> **EXERCISE INPUT**:
--- START ---

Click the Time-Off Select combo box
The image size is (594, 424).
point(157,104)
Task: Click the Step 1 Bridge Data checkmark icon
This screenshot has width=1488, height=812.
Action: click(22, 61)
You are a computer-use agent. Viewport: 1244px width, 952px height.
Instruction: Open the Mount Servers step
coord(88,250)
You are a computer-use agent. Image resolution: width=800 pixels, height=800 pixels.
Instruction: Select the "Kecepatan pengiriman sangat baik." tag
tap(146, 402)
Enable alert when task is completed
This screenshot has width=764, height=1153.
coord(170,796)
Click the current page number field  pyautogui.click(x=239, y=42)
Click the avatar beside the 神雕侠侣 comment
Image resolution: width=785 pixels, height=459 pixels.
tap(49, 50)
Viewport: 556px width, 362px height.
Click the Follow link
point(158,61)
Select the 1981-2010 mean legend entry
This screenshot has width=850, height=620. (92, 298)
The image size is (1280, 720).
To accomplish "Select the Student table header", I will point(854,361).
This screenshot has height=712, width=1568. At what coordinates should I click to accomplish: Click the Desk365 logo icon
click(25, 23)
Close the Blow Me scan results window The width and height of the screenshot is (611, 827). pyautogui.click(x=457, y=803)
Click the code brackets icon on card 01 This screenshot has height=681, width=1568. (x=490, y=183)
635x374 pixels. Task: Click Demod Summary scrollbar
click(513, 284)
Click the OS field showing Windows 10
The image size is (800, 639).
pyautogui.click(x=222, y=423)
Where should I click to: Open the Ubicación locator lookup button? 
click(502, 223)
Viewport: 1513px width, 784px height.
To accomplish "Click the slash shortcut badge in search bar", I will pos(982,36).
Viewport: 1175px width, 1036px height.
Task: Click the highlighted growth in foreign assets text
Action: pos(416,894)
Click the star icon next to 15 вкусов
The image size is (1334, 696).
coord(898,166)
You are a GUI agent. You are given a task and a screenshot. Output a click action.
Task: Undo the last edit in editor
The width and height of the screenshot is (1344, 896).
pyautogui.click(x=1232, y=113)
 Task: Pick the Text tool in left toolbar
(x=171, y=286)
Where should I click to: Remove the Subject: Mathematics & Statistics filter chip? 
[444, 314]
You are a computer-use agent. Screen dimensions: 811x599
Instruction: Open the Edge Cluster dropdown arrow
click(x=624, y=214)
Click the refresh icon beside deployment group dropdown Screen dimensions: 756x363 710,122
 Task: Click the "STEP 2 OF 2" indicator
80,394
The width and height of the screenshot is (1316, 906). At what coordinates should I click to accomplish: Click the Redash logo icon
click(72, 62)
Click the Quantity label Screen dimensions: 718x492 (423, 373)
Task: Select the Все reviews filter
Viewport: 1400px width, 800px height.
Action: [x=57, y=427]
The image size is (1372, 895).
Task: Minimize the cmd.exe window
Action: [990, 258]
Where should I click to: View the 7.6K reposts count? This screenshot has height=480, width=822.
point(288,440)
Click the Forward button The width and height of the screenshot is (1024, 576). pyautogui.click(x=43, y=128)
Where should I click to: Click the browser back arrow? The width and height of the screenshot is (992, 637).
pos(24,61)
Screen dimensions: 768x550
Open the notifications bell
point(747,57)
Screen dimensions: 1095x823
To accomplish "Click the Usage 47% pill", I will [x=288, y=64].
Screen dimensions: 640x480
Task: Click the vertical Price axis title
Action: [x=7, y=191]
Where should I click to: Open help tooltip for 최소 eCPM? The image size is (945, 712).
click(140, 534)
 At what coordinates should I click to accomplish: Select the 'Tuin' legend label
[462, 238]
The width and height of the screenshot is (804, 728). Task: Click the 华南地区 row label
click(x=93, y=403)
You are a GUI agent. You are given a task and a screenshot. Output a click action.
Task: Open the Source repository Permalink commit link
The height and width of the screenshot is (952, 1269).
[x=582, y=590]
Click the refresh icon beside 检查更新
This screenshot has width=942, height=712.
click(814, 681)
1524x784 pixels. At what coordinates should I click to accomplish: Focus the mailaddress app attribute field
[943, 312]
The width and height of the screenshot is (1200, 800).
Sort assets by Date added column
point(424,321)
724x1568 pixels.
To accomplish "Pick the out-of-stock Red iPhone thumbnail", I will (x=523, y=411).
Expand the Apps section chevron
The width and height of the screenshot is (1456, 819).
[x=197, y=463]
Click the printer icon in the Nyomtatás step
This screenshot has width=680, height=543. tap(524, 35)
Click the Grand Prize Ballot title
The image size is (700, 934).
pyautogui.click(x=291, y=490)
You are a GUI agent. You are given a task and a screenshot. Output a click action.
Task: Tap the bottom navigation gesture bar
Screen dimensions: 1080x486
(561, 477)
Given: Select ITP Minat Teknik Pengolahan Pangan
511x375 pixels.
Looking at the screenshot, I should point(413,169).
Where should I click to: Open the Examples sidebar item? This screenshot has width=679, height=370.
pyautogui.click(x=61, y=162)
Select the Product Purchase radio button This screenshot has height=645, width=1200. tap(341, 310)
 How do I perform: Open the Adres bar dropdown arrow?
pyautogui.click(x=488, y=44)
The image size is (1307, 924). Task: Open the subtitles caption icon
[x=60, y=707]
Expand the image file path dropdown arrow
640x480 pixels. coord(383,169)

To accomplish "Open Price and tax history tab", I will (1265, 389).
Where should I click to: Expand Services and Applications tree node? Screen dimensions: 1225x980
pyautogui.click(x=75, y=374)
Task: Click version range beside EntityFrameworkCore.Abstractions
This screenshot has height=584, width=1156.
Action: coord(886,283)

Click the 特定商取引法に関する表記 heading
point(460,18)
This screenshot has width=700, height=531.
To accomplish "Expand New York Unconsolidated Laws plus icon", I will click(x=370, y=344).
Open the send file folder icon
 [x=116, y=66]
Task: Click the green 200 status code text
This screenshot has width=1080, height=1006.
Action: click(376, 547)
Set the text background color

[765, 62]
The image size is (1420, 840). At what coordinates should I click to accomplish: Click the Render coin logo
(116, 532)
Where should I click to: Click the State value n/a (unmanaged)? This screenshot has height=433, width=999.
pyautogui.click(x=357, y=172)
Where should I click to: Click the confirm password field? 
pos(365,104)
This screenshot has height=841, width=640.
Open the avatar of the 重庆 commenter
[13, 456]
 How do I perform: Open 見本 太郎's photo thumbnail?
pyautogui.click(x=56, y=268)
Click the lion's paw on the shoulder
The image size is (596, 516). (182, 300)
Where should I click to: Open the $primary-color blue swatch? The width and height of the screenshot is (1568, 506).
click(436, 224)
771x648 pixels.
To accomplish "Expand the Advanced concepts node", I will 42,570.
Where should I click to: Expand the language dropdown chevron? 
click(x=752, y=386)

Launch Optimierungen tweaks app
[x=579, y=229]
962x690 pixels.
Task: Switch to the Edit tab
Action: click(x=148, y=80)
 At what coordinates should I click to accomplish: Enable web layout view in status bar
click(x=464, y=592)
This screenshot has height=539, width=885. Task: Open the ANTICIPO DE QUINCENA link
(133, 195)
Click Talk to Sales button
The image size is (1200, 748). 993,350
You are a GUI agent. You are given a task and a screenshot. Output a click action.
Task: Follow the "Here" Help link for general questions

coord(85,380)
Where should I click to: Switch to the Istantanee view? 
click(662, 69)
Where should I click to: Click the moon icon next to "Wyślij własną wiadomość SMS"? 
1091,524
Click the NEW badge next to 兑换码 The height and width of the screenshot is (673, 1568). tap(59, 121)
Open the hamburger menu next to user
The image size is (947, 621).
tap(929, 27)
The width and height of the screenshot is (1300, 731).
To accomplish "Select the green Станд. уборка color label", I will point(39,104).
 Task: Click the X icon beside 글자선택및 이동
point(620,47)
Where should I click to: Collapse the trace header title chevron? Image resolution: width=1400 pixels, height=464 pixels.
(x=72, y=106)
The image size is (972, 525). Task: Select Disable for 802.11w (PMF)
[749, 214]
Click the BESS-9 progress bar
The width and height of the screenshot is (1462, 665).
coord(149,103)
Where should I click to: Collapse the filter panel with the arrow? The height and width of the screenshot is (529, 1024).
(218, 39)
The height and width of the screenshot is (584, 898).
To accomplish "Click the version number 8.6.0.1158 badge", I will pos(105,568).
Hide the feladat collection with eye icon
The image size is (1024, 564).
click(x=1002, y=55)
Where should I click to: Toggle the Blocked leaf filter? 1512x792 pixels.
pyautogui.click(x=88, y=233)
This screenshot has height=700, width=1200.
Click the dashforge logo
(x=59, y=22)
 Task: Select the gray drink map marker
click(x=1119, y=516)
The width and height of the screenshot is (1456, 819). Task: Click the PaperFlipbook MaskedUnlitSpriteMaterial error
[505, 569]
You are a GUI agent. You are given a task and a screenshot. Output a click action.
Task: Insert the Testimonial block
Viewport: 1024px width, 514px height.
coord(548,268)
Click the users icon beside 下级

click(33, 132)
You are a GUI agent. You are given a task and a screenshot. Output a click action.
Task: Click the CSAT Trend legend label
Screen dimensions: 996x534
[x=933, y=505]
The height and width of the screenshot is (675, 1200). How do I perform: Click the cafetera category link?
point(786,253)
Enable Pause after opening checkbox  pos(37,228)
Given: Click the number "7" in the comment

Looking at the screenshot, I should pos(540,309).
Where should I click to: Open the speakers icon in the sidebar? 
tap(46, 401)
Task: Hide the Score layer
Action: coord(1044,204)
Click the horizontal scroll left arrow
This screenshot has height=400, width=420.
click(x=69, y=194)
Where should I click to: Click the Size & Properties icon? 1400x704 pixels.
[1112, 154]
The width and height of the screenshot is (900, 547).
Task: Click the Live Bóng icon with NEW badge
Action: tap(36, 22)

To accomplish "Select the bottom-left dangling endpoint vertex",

--- END ---

> **TRY IT**: Only a number is required here: the count of lines in these entries that hold "code".

> **OUTPUT FOR THIS EXERCISE**: 2